Reproduce word for word the stretch of the material from the line containing "You are a computer-use" through the line containing "[x=474, y=257]", leaving out any pictures.

→ **Data for this exercise**
==*==

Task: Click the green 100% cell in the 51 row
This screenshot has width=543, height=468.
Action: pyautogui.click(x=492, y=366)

==*==

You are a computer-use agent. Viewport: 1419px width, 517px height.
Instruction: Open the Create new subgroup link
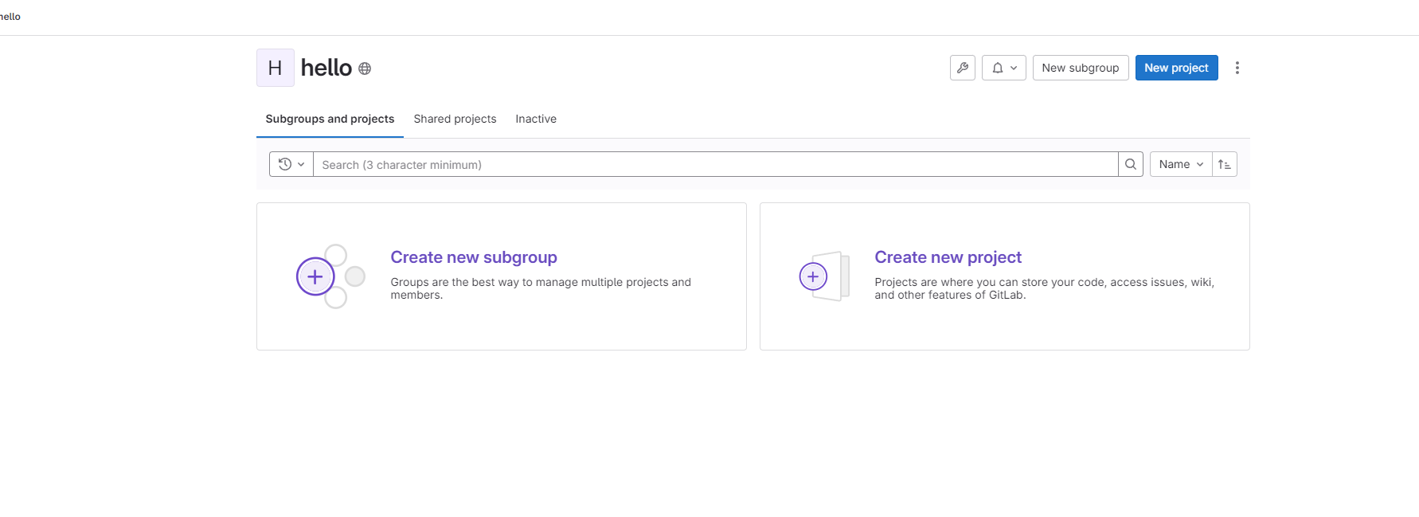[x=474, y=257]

==*==

→ **Full answer**
You are a computer-use agent. Viewport: 1419px width, 517px height.
Instruction: Open the Create new subgroup link
[x=474, y=257]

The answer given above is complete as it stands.